Following the recommendation here to get this question out of the unanswered queue, I've changed this from a proof-verification question into an answer-your-own.
Here's the question again in case someone has their own proof (which may be better than my own below):
How many (unordered) bases does $\Bbb F_q^n$ have as a vector space over $\Bbb F_q$?
We shall first consider how many different ordered bases $\Bbb F_q^n$ has.

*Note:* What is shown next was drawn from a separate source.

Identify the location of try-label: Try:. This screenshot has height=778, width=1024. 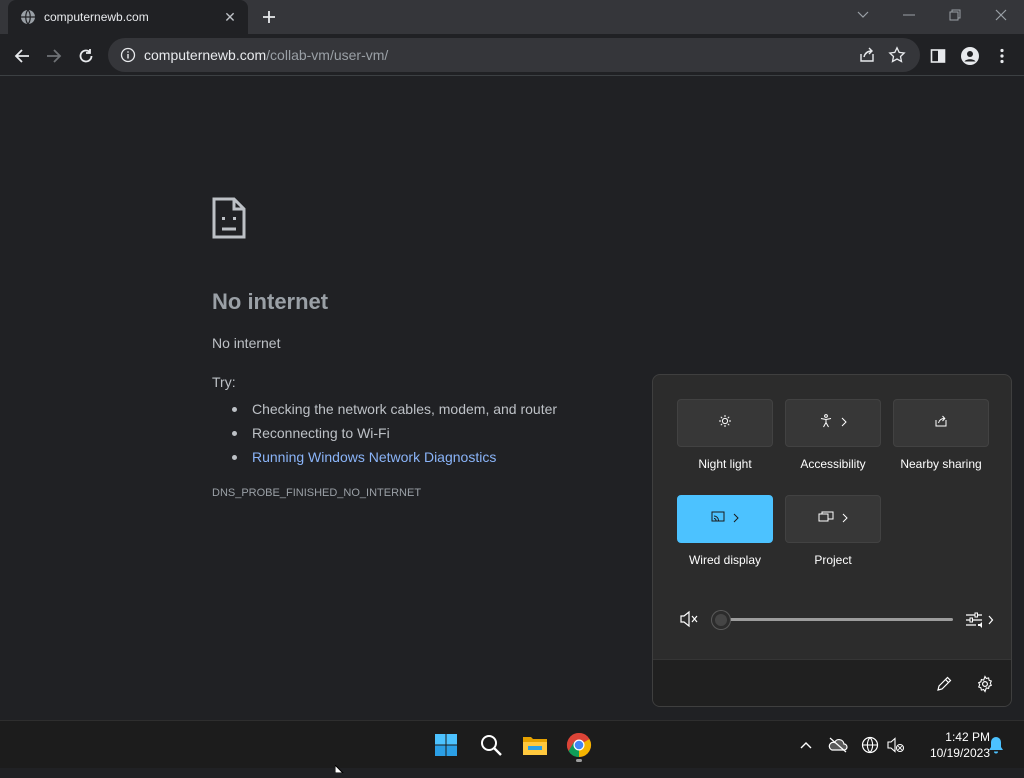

Recall that $|GL_n(\Bbb F_q)|=(q^n-1)(q^n-q)\cdots(q^n-q^{n-1})$. Each element of $GL_n(\Bbb F_q)$ represents a linear map that carries the standard (ordered) basis $\{e_1, e_2, \ldots, e_n\}$ to another ordered basis. We can establish a bijection between the ordered bases of $\Bbb F_q^n$ with the elements of $GL_n(\Bbb F_q)$ by the rule $$\{v_1, \ldots, v_n\}\mapsto\text{the linear extension of the map that carries the standard basis to } \{v_1, \ldots, v_n\}$$
Thus we know how many ordered bases $\Bbb F_q^n$ has. Now we define an equivalence relation on the set of all ordered bases of $\Bbb F_q^n$. We call two ordered bases equivalent if they are permutations of one another. The quotient set under this equivalence relation is clearly in bijection with the set of all unordered bases of $\Bbb F_q^n$. Overmore, each equivalence class has the same number of elements, namely $n!$ since there are $n!$ permutations of any ordered basis. Since the set of unordered bases is in bijection with the quotient set we have that the total number of unordered bases of $\Bbb F_q^n$ is: $$\frac{(q^n-1)(q^n-q)\cdots(q^n-q^{n-1})}{n!}$$ This approach can be mirrored to conclude that the number of linearly independent subsets of order $k$ is: $$\frac{(q^n-1)(q^n-q)\cdots(q^n-q^{k-1})}{k!}$$